[Elenco dei compiti]
a – Nell'estratto sul museo di Lampedusa, chi ha inaugurato il museo il 3 giugno?
b – Trascrivi il passo dell'estratto sul museo di Lampedusa che comincia con “Ci sono voluti” e prosegue fino a “permanente delle Pelagie.”.
c – Scrivi il seguito del testo sul museo di Lampedusa, partendo dall'ultima frase riportata.

***** Estratto della pagina

Il tema dei rifugiati fa correre la mente degli italiani all’isola di Lampedusa. È qui che il 3 giugno è stato inaugurato da Sergio Mattarella, presidente della Repubblica, il “Museo della fiducia e del dialogo per il Mediterraneo”.
Ci sono voluti oltre dieci anni di lavoro. “Il museo simula una nave e il piano superiore sembra un ponte”, ha spiegato l’architetto Giuseppe Alongi, curatore del progetto museografico.
Una nave, il mare intorno, portatore di vita e di morte. La storia di Adal, rifugiato eritreo, dà inizio a questo viaggio per arrivare alla fiducia e al dialogo.
Al primo piano la storia, le origini, che fondano una fiducia per aprirsi al dialogo, con il Museo archeologico permanente delle Pelagie.

**********
***** Materiale fornito

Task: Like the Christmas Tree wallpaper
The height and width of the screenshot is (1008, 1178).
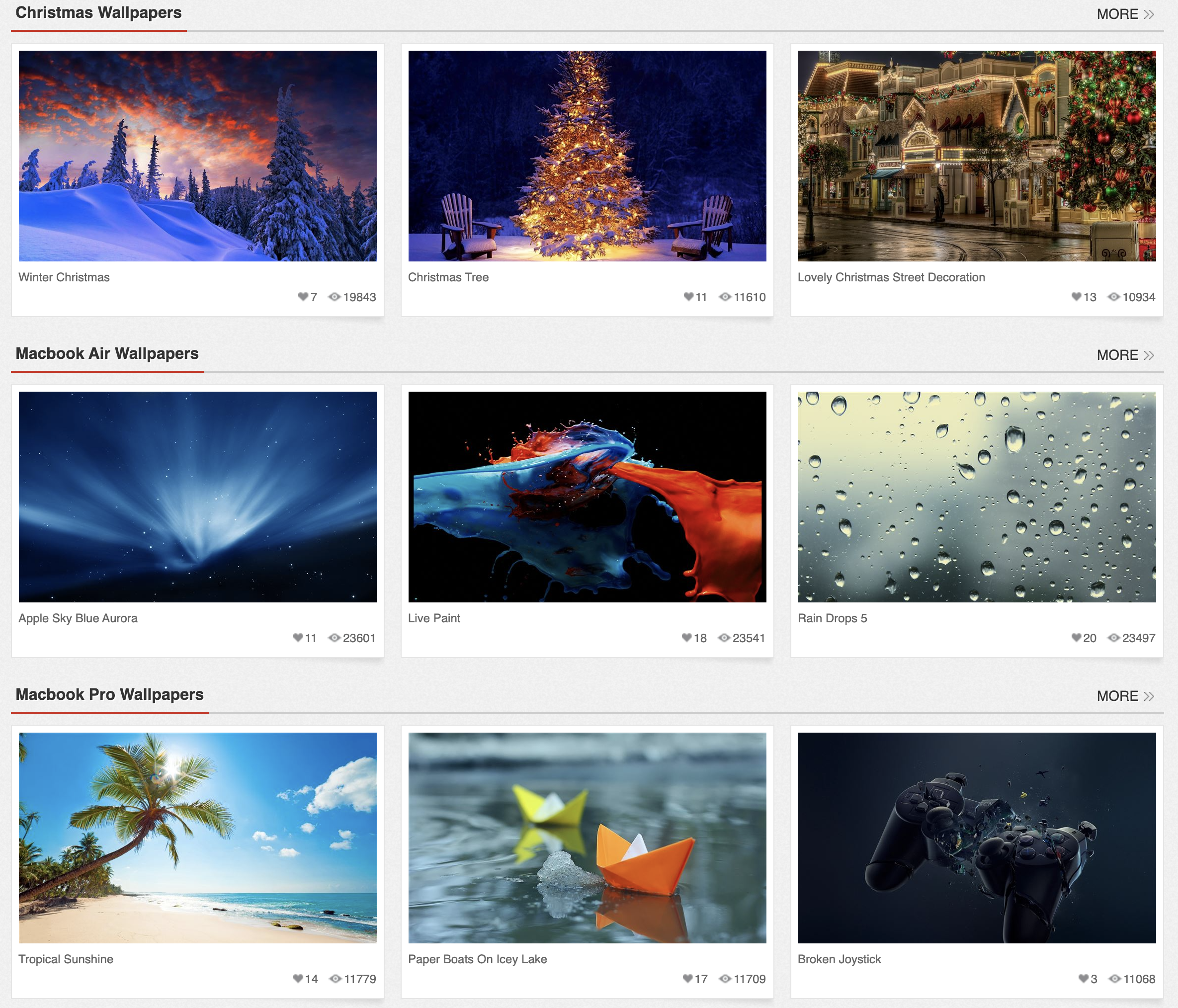Action: (688, 297)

**********

[Risposte]
a – Sergio Mattarella, presidente della Repubblica.

b –
Ci sono voluti oltre dieci anni di lavoro. “Il museo simula una nave e il piano superiore sembra un ponte”, ha spiegato l’architetto Giuseppe Alongi, curatore del progetto museografico.
Una nave, il mare intorno, portatore di vita e di morte. La storia di Adal, rifugiato eritreo, dà inizio a questo viaggio per arrivare alla fiducia e al dialogo.
Al primo piano la storia, le origini, che fondano una fiducia per aprirsi al dialogo, con il Museo archeologico permanente delle Pelagie.

c –
Lampedusa, un’isola sterile per i venti e per il disboscamento, diventa fertile con l’accoglienza di chi viene dal mare. E chissà se questa fertilità contagerà anche l’Europa della crisi demografica.
Al primo piano del museo c’è lo spazio dedicato alle mostre non permanenti; responsabilità e dialogo sono il filo conduttore delle opere e delle immagini scelte per questa prima esposizione, “transito verso la realizzazione del museo della fiducia e del dialogo”, che servono per “orientarsi” nel “Mare delle radici comuni”.
La mostra terminerà il 3 ottobre prossimo, data del tragico sbarco del 2013 a Lampedusa, in cui morirono 366 migranti e almeno altri 20 furono i dispersi. Dallo scorso 16 marzo questa data è diventata Giornata della memoria e dell’accoglienza.
I resti dei profughi, quelli che non c’è l’hanno fatta, sono la Memoria: un passaporto siriano, uno pachistano, alcune foto, un cellulare, dei gioielli, un profumo: “Frammenti intimi di persone che migrano… di donne e uomini che ricercano la verità, la giustizia, la pace”, scrive il Comitato 3 Ottobre.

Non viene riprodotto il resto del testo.